De vez en cuando me encuentro con profesores que celebran esos pequeños guiños literarios, pero hay otros -casi siempre los más jóvenes-, que condenan mi tendencia a mezclar estilos y dicen, a veces con razón, que el trabajo analítico queda subsumido en los ejericios estilísticos. Ahora que lo pienso bien, esto me pasó desde muy temprano: en uno de los primeros cursos de la universidad, un profesor, cuando fui a preguntarle por qué había sacado 3.5 en un trabajo que me entregó sin una sola observación, me dijo: "Ah, vos sos la que escribe como Andrés Caicedo". Yo no supe si saltar en una pata de la felicidad por la comparación o sentarme a llorar porque iba a ser un fracaso en la academia.

Al final, no salieron tan mal las cosas y fui encontrando una especie de equilibrio entre decir las cosas bien y decirlas también bonito. A veces no logro ni lo uno ni lo otro, pero bueno... lo sigo intentado. 
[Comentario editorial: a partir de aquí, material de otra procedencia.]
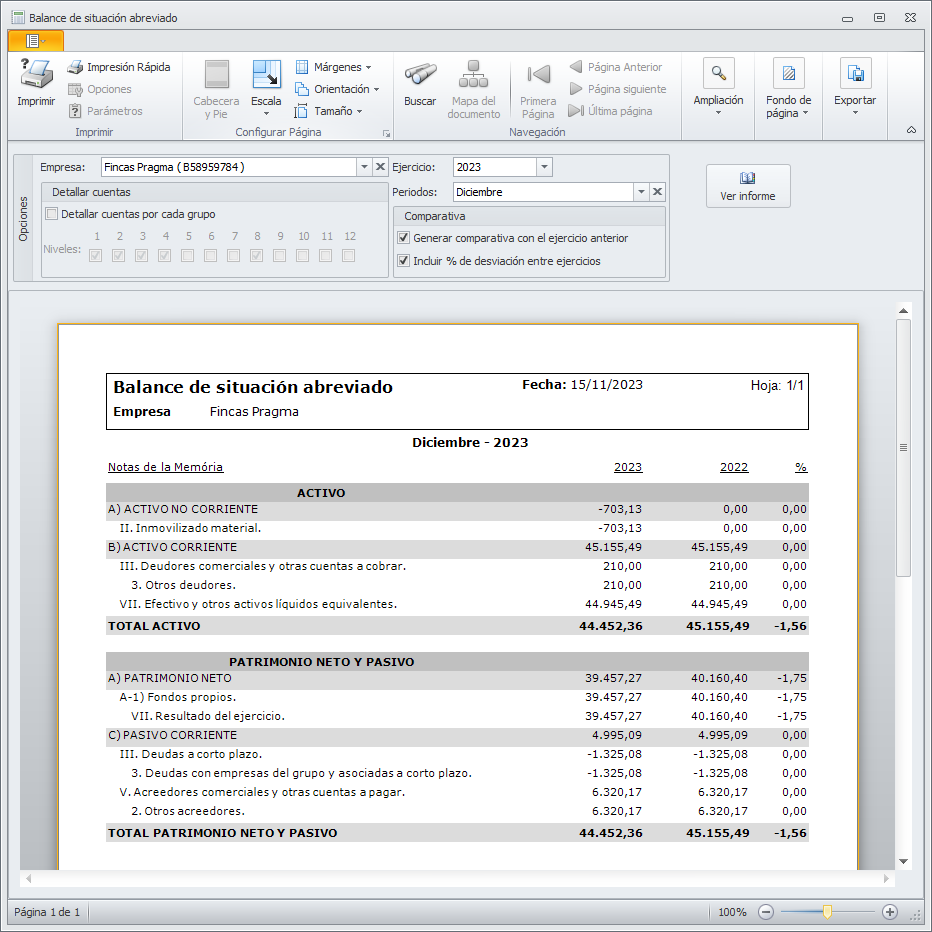Toggle Incluir % de desviación entre ejercicios
The image size is (932, 932).
coord(403,261)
martes, 12 de marzo de 2013

Escribir es otra forma de callar

Varios reclamos sutiles me han hecho ya por lo abandonado que tengo el blog. Qué cosa sorprendente esa, que haya gente que se acostumbra a leerlo a uno y hasta lo extraña. Cuando empecé a publicar cositas que se me iban ocurriendo, no me imaginé que fueran a tener muchos lectores, y menos que algunos de ellos se iban a volver casi asiduos. Ahora que existen y me dicen que por qué no he vuelto a escribir, que los tengo decepcionados, se me abren algunos interrogantes sobre esa relación tan persistente pero a la vez tan inestable con la escritura que he tenido desde niña.
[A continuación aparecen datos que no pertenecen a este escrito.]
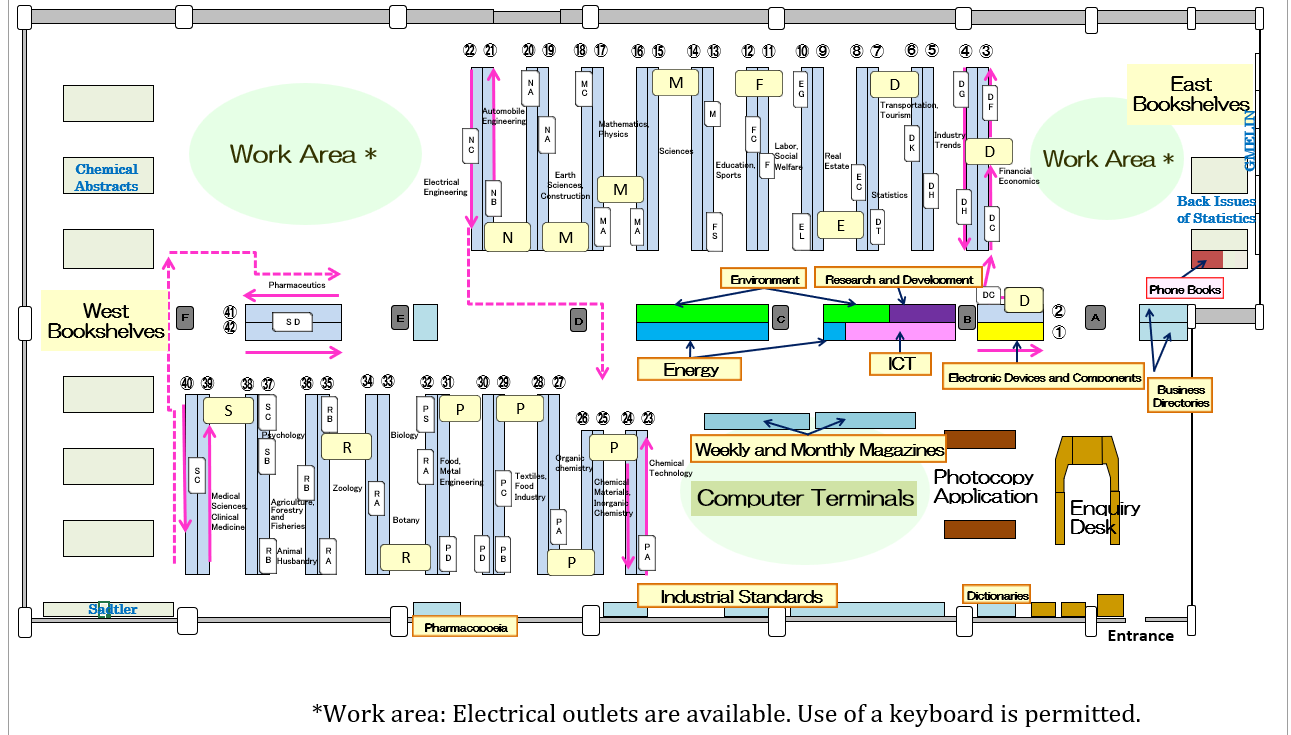The width and height of the screenshot is (1291, 735).
Task: Toggle circled number 22 above Automobile Engineering
Action: [468, 47]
Comencé a escribir muy chiquita, quizá de tanto leer y también porque hablar me daba alguito de miedo, no me fluía gran cosa. En cambio llenar hojas con palabras me parecía de lo más sencillo, iba saliendo así nomás, como si todo eso que no decía a viva voz quisiera salir de otra forma, una silenciosa e íntima, pero exterior al fin y al cabo.

Lo que sí es un hecho desde esa escritura temprana es que acontece cuando quiero, por oleadas espontáneas, y sólo a fuerza de mucha disciplina consigo domeñarla para que sirva a los trabajos académicos  u otras producciones más formales, pero no es lo mismo. Por más que disfrute de escribir y, a fuerza de tanto hacerlo, haya terminado por adquirir cierta habilidad y corrección en su ejecicio, sería incapaz de convertirme oficialmente en escritora e incluso quienes se dedican a ser columnistas semanales de revistas o periódicos me despiertan tanta admiración como perplejidad, pues no me imagino a mí misma teniendo la responsabilidad de entregar puntualmente un texto cada ocho días, incluso si el tema es libre. 
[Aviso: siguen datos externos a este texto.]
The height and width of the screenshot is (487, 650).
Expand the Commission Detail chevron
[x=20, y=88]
La meta que me puse cuando abrí el blog fue redactar al menos una entrada por mes, y ni eso he logrado cumplirlo, aunque tal vez se compensen los vacíos de algunos meses con aquellos otros en que publiqué dos o tres texticos. La verdad es que pensé que eso no iba a importarle a nadie ni sería notorio y es por eso que me ha resultado tan sorprendente que haya unos cuantos amigos que me preguntan cuándo es que voy a volver a escribir. Menos mal son amigos y no editores. Menos mal son personas a quienes simplemente les gusta leerme, pero no se lucran (como tampoco lo hago yo) de mis palabras. Ser escritor de tiempo completo, así, como un trabajo, debe ser de las cosas más difíciles del mundo.

Seguiré prefiriendo que escribir sea otra cosa, una forma de callar, pero expresando; un silencio con sentido que puede durar y ser leído aunque no suene, aunque no tenga eco. Escribiré cuando llegue el momento, cuando sienta que quiero o necesito hacerlo. Algo distinto no puedo prometer. 

Volví para decir esto, para pedir disculpas y también paciencia, para dar las gracias a los que leen, y disculparme por las molestias ocasionadas.